**Task prompt**:
Copy the lines below exactly as they appear.

## Start

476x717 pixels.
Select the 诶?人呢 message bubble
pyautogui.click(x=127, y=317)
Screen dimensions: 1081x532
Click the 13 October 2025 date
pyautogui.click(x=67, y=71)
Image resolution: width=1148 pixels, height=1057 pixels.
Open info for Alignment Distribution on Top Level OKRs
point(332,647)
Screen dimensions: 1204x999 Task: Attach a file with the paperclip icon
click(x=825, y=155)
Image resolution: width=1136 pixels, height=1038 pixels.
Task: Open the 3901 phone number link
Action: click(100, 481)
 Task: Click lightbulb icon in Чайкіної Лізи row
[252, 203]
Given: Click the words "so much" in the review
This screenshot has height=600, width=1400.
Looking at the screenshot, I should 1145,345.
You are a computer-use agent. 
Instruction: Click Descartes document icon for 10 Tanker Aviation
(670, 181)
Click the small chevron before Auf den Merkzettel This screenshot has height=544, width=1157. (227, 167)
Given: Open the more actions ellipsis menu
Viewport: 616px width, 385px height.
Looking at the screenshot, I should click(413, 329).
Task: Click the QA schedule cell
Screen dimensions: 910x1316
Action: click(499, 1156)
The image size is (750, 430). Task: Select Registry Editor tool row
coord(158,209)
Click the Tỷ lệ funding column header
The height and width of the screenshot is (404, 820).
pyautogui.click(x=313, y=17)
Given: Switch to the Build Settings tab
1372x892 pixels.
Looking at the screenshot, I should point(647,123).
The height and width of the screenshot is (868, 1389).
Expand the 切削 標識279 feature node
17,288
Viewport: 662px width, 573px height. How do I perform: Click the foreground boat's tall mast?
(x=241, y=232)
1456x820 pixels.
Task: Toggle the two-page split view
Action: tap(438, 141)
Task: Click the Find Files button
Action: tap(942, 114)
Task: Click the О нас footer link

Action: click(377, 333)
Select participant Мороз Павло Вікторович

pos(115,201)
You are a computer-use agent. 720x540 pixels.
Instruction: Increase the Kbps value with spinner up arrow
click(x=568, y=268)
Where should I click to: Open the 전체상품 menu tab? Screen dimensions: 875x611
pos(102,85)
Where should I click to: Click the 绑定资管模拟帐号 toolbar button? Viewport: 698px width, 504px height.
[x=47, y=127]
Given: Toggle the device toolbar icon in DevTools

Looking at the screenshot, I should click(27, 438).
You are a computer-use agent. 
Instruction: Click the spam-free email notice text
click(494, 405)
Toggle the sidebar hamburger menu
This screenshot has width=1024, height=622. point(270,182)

## End

**Answer to the task**:
476x717 pixels.
Select the 诶?人呢 message bubble
pyautogui.click(x=127, y=317)
Screen dimensions: 1081x532
Click the 13 October 2025 date
pyautogui.click(x=67, y=71)
Image resolution: width=1148 pixels, height=1057 pixels.
Open info for Alignment Distribution on Top Level OKRs
point(332,647)
Screen dimensions: 1204x999 Task: Attach a file with the paperclip icon
click(x=825, y=155)
Image resolution: width=1136 pixels, height=1038 pixels.
Task: Open the 3901 phone number link
Action: click(100, 481)
 Task: Click lightbulb icon in Чайкіної Лізи row
[252, 203]
Given: Click the words "so much" in the review
This screenshot has height=600, width=1400.
Looking at the screenshot, I should 1145,345.
You are a computer-use agent. 
Instruction: Click Descartes document icon for 10 Tanker Aviation
(670, 181)
Click the small chevron before Auf den Merkzettel This screenshot has height=544, width=1157. (227, 167)
Given: Open the more actions ellipsis menu
Viewport: 616px width, 385px height.
Looking at the screenshot, I should click(413, 329).
Task: Click the QA schedule cell
Screen dimensions: 910x1316
Action: click(499, 1156)
The image size is (750, 430). Task: Select Registry Editor tool row
coord(158,209)
Click the Tỷ lệ funding column header
The height and width of the screenshot is (404, 820).
pyautogui.click(x=313, y=17)
Given: Switch to the Build Settings tab
1372x892 pixels.
Looking at the screenshot, I should point(647,123).
The height and width of the screenshot is (868, 1389).
Expand the 切削 標識279 feature node
17,288
Viewport: 662px width, 573px height. How do I perform: Click the foreground boat's tall mast?
(x=241, y=232)
1456x820 pixels.
Task: Toggle the two-page split view
Action: tap(438, 141)
Task: Click the Find Files button
Action: tap(942, 114)
Task: Click the О нас footer link

Action: click(377, 333)
Select participant Мороз Павло Вікторович

pos(115,201)
You are a computer-use agent. 720x540 pixels.
Instruction: Increase the Kbps value with spinner up arrow
click(x=568, y=268)
Where should I click to: Open the 전체상품 menu tab? Screen dimensions: 875x611
pos(102,85)
Where should I click to: Click the 绑定资管模拟帐号 toolbar button? Viewport: 698px width, 504px height.
[x=47, y=127]
Given: Toggle the device toolbar icon in DevTools

Looking at the screenshot, I should click(27, 438).
You are a computer-use agent. 
Instruction: Click the spam-free email notice text
click(494, 405)
Toggle the sidebar hamburger menu
This screenshot has width=1024, height=622. point(270,182)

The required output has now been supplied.